Merespon hal tersebut, Forum Komunikasi Umai Islam Surakarta bersama Komisi Ukuwah Majelis Ulama Indonesia (MUI) Surakarta menyatakan penolakannya terhadap bentuk kegiatan apapun yang memungkinkan munculnya kembali PKI di Indonesia.
“Ini perlu diwaspadai, karena saat ini sudah ada sekelompok masyarakat yang berupaya mendesak Presiden RI agar meminta maaf kepala keluarga korban G30S PKI,” kata Ustad Dahlan ketika ditemui dirumahnya beberapa waktu yang lalu.

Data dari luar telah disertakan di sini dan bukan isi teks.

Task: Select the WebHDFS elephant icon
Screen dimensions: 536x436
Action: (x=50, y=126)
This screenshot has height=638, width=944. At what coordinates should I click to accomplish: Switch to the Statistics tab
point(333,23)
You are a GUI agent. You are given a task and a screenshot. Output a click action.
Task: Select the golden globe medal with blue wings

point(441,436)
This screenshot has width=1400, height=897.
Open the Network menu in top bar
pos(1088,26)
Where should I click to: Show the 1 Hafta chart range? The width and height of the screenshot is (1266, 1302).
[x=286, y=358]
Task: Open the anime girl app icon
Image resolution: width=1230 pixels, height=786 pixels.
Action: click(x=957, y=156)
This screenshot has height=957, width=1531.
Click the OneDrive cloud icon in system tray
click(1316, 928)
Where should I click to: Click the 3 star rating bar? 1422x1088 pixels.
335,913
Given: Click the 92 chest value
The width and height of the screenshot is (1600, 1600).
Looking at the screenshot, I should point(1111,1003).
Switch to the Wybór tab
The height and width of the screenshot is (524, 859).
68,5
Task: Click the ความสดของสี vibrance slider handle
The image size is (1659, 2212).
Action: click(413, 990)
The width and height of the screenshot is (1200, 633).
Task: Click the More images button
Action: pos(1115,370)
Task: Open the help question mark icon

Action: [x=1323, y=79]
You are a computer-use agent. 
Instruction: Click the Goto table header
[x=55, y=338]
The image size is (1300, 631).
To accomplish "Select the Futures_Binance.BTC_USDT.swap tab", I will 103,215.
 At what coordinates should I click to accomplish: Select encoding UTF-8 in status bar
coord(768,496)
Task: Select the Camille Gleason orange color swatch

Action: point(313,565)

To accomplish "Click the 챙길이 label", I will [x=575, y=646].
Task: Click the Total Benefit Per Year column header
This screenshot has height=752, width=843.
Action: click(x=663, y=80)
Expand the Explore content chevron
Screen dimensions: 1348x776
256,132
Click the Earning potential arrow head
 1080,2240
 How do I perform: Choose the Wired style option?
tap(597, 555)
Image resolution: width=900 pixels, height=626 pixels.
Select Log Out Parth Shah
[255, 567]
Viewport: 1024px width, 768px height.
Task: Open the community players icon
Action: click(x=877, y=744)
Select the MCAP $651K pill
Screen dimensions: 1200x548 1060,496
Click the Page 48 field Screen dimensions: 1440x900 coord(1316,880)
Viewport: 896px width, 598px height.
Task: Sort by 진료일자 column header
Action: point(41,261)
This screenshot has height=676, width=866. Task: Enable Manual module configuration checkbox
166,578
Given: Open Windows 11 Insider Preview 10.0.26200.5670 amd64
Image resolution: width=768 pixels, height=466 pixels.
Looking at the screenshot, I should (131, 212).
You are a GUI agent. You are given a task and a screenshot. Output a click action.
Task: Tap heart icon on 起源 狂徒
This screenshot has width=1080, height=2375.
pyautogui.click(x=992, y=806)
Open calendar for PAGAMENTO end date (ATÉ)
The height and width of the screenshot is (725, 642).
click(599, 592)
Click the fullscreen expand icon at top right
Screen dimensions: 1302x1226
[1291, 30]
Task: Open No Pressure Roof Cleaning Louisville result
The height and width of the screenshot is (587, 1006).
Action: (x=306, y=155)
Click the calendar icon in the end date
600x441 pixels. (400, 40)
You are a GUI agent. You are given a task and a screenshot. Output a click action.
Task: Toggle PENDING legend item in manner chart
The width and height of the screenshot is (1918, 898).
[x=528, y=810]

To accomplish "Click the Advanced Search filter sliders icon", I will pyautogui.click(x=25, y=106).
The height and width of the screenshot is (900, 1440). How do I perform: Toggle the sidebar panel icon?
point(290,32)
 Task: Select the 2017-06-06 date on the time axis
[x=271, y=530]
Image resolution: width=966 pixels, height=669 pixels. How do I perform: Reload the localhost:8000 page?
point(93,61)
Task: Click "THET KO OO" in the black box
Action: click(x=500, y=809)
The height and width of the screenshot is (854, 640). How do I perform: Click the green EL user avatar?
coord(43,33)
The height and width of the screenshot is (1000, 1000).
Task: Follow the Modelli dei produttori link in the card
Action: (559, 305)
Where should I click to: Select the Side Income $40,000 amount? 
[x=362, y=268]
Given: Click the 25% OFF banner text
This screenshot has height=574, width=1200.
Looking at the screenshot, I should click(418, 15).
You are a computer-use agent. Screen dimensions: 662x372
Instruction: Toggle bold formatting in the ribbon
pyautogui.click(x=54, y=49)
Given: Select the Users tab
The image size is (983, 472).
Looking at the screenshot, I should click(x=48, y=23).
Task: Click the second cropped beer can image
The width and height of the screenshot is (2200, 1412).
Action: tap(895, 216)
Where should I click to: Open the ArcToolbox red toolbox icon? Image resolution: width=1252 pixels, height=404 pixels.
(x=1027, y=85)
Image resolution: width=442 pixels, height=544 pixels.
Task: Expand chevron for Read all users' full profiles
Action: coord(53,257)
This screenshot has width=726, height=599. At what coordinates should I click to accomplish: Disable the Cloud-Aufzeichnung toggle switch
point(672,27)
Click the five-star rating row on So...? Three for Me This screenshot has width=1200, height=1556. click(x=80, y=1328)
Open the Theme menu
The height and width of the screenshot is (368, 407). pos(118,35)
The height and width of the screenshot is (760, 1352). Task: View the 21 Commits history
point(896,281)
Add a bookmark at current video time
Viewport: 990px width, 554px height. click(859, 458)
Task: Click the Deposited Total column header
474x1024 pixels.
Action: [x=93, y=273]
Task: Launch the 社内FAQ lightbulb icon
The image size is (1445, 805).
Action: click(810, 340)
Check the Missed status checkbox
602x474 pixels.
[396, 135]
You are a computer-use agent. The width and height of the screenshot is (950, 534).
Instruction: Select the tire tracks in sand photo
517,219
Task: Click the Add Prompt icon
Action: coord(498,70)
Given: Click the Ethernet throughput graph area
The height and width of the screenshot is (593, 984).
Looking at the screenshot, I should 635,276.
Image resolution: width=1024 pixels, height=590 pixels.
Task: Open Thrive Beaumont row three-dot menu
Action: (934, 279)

Lebih lanjut, Ketua Komisi Ukuwah MUI Surakarta tersebut juga mengungkapkan, bahwa sejak ditetapkan sebagai organisasi terlarang pada tahun 1966, anggota PKI tidak membubarkan diri begitu saja. Mereka tetap menjaga eksistensi mereka melalui berbagai organisasi baru yang bercorak sosialis, menyusup dalam berbagai organisasi atau partai nasionalis hingga membentuk jaringan komunikasi OTB yang hanya terdiri dari bebrapa orang.
Tercatat, selama ini PKI telah melakukan sebanyak 10 kongres (kongres ke 11 di Kota Salatiga dibubarkan). Acara kongres tersbut sering disamarkan dengan bentuk seminar –seminar maupun kegiatan lainnya. Adapun dikota Solo sendiri, telah diketahui bahwa tokoh-tokoh PKI telah lama mengadakan kosolidasi secara massif. Puncaknya pada tanggal 24 Februari 2015 silam di Taman Budaya Surakarta (TBS) Kentingan digelar acara berbau komunisme dengan tema ,”Pelayanan Kesehatan Bagi Korban Trgedi 1965/1966 untuk Mewujudkan Rekonsiliasi.” Namun berhasil dibubarkan oleh Elemen Muslim Surakarta.
Ditambahkan pula oleh Ustad Dahlan, bahwa konsekuensi dari permintaan maaf presiden tersebut adalah adanya kompensasi sebesar Rp. 2.25 Miliyar kepada setiap keluarga PKI. Jika Komnas HAM merilis sebanyak jumlah korban sebanyak 100 ribu orang, maka Negara harus menyediakan dana sebesar lebih dari 200 Triliyun.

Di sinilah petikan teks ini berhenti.